Friday, April 20, 2012

JFK Funeral White House Color Guard

JFK Funeral White House Color Guard

Out of hundreds of thousands of active military service personnel, the Navy assumed the role of honor since JFK had also served in the Navy. Our small group had been further honored by having been selected for the color guard detail at The White House. We spent the next few days preparing for our role in the nation's mourning process by industriously detailing our uniforms: metal buttons, belt buckles, pins, ribbons and making certain that our shoes reflected hours of rigorous spit shining. Our daily drills on the parade ground took on an intensity that was palpable. The intervening hours were passed with never ending inspections; this was not the time to be the only nail in a room full of hammers. There are many stories from that day and I have been fortunate to have reflected upon them with my "band of brothers" and fellow "Cold Warriors!

Adapted from author: Nelson DeMille

"Our country is filled with monuments to the men and women of the armed forces who served and who gave their lives. There is a monument in Arlington to the Unknown Soldier who represents all of the unidentified dead. There are and have been parades and special days set aside for the armed forces. But, for the dead, disabled, and discharged veterans of the "secret war" there have been only private memorials in the lobbies or gardens of a few nonpublic buildings.

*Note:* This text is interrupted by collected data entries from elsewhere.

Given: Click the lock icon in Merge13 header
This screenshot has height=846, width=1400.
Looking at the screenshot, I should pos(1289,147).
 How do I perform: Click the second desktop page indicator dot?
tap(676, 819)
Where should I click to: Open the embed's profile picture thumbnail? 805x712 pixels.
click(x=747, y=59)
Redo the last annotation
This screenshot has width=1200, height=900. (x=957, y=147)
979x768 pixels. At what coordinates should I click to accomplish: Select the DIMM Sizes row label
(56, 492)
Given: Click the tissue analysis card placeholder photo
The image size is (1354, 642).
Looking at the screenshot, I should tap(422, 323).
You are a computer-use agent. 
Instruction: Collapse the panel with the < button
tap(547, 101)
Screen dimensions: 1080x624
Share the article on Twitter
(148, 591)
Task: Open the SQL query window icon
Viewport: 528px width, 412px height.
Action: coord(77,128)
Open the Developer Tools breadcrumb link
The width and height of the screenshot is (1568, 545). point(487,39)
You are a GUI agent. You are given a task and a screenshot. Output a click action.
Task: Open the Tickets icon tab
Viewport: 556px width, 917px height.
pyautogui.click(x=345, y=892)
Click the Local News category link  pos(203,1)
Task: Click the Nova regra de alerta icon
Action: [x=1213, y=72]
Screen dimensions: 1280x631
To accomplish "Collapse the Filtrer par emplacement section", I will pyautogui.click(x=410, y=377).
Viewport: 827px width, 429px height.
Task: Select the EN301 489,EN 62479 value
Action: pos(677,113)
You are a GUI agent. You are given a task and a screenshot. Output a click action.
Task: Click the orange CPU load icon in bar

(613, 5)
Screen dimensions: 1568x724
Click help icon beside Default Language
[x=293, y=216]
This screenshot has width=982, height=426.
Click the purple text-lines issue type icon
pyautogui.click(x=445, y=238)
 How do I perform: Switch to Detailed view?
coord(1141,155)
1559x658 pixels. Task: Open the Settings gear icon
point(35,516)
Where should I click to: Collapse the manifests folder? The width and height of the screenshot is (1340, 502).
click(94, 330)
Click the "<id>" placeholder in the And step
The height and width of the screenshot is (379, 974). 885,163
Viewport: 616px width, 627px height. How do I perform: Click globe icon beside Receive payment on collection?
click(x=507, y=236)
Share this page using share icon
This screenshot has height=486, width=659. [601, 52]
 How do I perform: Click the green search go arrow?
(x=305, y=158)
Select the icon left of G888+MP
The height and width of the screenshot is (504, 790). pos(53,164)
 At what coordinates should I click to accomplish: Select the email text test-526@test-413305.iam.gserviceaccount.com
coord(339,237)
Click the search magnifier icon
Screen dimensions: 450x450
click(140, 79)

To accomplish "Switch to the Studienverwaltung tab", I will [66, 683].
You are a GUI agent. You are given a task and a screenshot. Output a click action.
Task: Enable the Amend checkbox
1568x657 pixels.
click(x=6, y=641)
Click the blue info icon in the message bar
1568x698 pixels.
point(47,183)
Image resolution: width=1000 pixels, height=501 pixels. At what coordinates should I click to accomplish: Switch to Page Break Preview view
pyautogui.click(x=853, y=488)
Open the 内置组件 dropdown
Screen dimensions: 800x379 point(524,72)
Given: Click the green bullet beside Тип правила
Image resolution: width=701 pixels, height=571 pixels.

It is time to erect a public monument in the Mall; a tribute to the Cold Warriors who served and who got burned-out; whose marriages went to hell; who got shafted in bureaucratic shuffling and who died physically, mentally and sometimes spiritually. The exact nature of this monument escapes but it could be as a huge hole in the middle of the Mall, sort of a vortex, with a perpetual fog rising from the bottom, and if there is to be any inscription at all, it should read:
"Dedicated to the Cold Warriors, 1945-1989? THANKS."

This war ended, not with a bang, but with a whimper, and the transition from war to peace was mostly quiet and unremarked. There was no cohesiveness among the Cold Warriors, no sense of victory, no pomp and ceremony as divisions were deactivated; ships decommissioned; bomber squadrons put out into the desert. There was just a fading away; a piece of paper; maybe a check in the mail. In fact no one in Washington, nor anywhere, even said thank you."

EPILOG

Our returning armed forces bore the brunt and were the focus of protestors objecting to our nation's foreign policies. It was due to this domestic turmoil that when honorably discharged, many were "advised" to travel home in "civies." When they did finally resume their education or return to careers interupted, many were hesitant to disclose where they had been or what they had been doing for the previous four years.

Sad! Very Sad! They may have left their uniforms and their dignity behind... But they buried their pride deep inside where it could remain inviolate. The gratitude of our nation has yet to define the reality of our: "Cold Warriors." 
Life has many itches...some should be scratched. Others? Not so much!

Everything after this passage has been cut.